Object Literature
From 1828 Charles Roberson was in partnership with Thomas Miller, trading as Roberson & Miller (1828-1839) at 51 Long Acre. Roberson & Miller’s trade sheet listed watercolours in cakes and in boxes, Roberson & Miller’s prepared lead pencils, drawing papers etc, bladder colours for oil painting, ‘prepared cloths and tickens’, prepared panels and millboards, ‘hatchment cloths’, chalks, ‘brushes and pencils’, varnishes, oils and sundries. Artists using Roberson & Miller’s colours included Andrew Plimer, Sir Thomas Lawrence, Hamilton Kerr and Samuel Palmer whilst Roberson & Miller canvases were also used by J.M.W. Turner.

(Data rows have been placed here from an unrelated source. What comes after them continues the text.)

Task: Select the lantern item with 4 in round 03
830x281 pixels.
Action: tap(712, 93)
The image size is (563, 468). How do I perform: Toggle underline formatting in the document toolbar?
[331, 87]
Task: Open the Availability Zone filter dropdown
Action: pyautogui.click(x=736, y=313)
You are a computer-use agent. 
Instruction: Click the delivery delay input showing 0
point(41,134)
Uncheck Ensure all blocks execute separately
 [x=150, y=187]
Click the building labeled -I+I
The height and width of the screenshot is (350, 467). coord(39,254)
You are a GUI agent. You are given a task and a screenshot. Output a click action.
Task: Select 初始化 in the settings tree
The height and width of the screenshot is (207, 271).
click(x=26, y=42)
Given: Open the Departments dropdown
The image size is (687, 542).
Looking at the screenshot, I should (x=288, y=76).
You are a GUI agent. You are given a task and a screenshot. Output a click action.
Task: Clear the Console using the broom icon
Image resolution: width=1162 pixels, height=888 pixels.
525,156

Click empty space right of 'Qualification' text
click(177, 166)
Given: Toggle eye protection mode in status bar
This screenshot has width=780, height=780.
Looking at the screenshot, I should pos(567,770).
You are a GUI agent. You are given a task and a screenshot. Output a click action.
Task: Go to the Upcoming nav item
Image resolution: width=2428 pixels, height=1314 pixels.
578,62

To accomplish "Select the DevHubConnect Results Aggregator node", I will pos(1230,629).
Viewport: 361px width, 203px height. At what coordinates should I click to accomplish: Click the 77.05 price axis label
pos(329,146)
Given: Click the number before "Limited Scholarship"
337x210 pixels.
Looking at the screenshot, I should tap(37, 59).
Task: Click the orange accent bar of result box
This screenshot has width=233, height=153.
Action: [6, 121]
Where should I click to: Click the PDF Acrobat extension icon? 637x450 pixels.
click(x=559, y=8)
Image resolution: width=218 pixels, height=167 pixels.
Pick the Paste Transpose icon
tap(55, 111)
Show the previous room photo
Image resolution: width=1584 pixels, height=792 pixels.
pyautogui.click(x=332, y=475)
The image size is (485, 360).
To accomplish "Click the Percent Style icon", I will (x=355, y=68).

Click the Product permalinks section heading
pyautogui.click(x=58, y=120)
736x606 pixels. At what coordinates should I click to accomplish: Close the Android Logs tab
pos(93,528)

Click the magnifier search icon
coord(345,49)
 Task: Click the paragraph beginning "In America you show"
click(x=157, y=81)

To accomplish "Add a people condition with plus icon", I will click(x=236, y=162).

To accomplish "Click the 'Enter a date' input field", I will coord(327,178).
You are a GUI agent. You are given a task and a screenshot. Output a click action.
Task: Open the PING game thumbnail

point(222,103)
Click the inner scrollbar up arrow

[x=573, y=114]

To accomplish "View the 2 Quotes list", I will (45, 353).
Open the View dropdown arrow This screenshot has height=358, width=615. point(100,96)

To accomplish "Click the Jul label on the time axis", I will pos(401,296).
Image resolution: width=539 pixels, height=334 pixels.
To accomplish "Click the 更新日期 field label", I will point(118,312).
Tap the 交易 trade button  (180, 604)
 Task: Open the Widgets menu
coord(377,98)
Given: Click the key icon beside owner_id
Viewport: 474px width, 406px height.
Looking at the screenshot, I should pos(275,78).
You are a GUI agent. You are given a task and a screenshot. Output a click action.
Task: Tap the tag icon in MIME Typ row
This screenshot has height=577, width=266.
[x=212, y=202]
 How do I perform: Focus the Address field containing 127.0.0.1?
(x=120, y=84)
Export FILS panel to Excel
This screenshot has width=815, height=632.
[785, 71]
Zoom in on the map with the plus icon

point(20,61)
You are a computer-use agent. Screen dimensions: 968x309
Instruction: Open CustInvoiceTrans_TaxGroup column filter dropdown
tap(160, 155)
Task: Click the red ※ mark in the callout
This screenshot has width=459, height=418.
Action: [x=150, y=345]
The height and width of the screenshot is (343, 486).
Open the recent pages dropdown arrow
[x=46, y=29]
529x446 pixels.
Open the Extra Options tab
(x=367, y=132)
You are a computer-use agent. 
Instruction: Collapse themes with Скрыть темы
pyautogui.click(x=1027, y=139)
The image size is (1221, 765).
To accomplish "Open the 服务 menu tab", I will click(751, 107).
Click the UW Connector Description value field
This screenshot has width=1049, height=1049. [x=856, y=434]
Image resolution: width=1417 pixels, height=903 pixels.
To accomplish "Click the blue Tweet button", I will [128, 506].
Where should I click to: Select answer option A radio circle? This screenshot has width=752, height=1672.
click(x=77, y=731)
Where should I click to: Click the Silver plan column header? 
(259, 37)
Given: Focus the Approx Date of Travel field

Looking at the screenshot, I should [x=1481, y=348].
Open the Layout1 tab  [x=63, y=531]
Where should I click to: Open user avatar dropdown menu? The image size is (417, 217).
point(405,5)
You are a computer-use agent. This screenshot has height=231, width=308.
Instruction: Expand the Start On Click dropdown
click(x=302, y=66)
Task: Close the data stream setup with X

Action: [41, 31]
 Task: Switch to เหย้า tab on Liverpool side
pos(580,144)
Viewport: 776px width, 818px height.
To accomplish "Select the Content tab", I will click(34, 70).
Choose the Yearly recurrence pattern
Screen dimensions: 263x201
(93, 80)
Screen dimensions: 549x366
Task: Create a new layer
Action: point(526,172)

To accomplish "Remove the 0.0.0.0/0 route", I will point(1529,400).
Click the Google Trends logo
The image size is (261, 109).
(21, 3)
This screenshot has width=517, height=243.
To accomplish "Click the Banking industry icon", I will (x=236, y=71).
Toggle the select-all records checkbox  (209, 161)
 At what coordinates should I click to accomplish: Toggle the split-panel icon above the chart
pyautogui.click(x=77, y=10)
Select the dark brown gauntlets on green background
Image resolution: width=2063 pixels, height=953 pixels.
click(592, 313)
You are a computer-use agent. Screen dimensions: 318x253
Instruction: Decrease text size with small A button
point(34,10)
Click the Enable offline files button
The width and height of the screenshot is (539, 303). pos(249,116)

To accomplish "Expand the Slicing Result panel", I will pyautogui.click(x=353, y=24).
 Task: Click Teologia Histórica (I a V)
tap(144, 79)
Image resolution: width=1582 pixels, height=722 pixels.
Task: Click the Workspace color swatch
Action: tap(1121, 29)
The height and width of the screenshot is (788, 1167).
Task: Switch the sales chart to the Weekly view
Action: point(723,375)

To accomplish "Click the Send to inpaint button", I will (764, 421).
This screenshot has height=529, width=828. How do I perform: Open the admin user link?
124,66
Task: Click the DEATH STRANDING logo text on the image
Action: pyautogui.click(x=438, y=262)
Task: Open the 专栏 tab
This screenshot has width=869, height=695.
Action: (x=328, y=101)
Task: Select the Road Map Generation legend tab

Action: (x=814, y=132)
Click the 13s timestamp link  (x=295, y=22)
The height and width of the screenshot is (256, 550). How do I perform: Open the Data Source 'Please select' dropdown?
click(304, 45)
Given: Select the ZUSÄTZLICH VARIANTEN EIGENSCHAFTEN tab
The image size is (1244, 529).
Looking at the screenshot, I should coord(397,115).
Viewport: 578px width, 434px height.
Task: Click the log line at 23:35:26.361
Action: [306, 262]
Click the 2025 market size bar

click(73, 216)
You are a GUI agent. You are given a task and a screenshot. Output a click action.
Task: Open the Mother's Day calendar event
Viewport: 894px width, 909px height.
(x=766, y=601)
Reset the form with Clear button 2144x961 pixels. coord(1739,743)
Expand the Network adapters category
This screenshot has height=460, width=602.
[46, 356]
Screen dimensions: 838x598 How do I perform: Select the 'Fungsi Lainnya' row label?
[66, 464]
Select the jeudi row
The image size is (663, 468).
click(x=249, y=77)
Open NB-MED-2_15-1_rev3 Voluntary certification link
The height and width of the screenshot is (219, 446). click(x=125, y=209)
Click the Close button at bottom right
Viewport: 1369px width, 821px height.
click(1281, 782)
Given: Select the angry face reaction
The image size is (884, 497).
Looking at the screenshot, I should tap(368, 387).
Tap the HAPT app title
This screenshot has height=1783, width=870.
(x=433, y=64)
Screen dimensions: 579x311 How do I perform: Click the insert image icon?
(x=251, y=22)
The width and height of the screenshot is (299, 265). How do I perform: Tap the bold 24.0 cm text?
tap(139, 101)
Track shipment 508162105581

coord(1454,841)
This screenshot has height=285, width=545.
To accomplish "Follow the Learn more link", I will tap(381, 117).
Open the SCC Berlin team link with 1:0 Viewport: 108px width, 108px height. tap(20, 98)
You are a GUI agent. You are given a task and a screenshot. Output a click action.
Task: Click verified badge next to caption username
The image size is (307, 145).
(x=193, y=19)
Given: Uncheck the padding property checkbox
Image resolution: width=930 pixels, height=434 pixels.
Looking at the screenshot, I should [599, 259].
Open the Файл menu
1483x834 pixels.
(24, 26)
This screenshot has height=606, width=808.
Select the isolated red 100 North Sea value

Turner purchased paper from Roberson’s to the value of 4s.6d in May 1839. Roberson & Miller were also described as the colourmen of choice for Australian professional artists wishing to order a large stock of painting materials from England.
Within the world of portraiture, those of children occupy a special place amongst our tangible treasures. Late eighteenth and early nineteenth-century parents commissioned likenesses of their offspring for the same reasons that prompt us to bedeck our youngsters in Sunday-best attire and haul them off to the photographer’s. Higher mortality rates made earlier parents keenly aware of the ephemeral nature of life, and perhaps sharpened the sense of urgency with which they sought to halt time through the illusion of portraiture.
This is a super example of naïve English school child portraiture.